**Task description:** The listing below contains a span that opens with the line containing "This screenshot has width=798, height=499." and closes with the line containing "The width and height of the screenshot is (1551, 646).". Return that span exactly.
(Beginning of Data extracts)
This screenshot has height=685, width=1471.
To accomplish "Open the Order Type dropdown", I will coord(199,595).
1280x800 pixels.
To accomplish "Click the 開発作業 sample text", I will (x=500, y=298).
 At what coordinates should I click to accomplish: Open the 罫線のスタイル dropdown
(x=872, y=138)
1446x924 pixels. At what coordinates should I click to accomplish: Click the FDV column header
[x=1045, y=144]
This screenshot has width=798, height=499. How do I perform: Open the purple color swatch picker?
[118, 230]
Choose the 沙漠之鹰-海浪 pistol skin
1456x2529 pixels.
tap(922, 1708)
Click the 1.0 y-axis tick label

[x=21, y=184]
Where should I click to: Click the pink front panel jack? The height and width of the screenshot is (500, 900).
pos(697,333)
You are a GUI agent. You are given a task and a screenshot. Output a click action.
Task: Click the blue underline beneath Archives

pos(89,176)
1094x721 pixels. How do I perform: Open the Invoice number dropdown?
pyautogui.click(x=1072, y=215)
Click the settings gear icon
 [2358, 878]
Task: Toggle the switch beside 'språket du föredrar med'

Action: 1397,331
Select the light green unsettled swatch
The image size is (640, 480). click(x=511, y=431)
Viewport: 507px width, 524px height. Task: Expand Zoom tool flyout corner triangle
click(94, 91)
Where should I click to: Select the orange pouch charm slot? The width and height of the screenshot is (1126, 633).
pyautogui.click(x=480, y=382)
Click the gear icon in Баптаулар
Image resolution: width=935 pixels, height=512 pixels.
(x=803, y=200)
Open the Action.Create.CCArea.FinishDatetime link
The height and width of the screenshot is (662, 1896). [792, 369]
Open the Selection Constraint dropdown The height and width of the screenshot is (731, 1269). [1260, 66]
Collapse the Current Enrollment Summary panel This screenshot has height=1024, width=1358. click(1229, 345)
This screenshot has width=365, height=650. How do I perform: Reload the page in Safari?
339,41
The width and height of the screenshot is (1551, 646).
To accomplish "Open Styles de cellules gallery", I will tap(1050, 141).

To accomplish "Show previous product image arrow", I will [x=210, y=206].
(End of Data extracts)
**Exercise response:**
This screenshot has width=798, height=499. How do I perform: Open the purple color swatch picker?
[118, 230]
Choose the 沙漠之鹰-海浪 pistol skin
1456x2529 pixels.
tap(922, 1708)
Click the 1.0 y-axis tick label

[x=21, y=184]
Where should I click to: Click the pink front panel jack? The height and width of the screenshot is (500, 900).
pos(697,333)
You are a GUI agent. You are given a task and a screenshot. Output a click action.
Task: Click the blue underline beneath Archives

pos(89,176)
1094x721 pixels. How do I perform: Open the Invoice number dropdown?
pyautogui.click(x=1072, y=215)
Click the settings gear icon
 [2358, 878]
Task: Toggle the switch beside 'språket du föredrar med'

Action: 1397,331
Select the light green unsettled swatch
The image size is (640, 480). click(x=511, y=431)
Viewport: 507px width, 524px height. Task: Expand Zoom tool flyout corner triangle
click(94, 91)
Where should I click to: Select the orange pouch charm slot? The width and height of the screenshot is (1126, 633).
pyautogui.click(x=480, y=382)
Click the gear icon in Баптаулар
Image resolution: width=935 pixels, height=512 pixels.
(x=803, y=200)
Open the Action.Create.CCArea.FinishDatetime link
The height and width of the screenshot is (662, 1896). [792, 369]
Open the Selection Constraint dropdown The height and width of the screenshot is (731, 1269). [1260, 66]
Collapse the Current Enrollment Summary panel This screenshot has height=1024, width=1358. click(1229, 345)
This screenshot has width=365, height=650. How do I perform: Reload the page in Safari?
339,41
The width and height of the screenshot is (1551, 646).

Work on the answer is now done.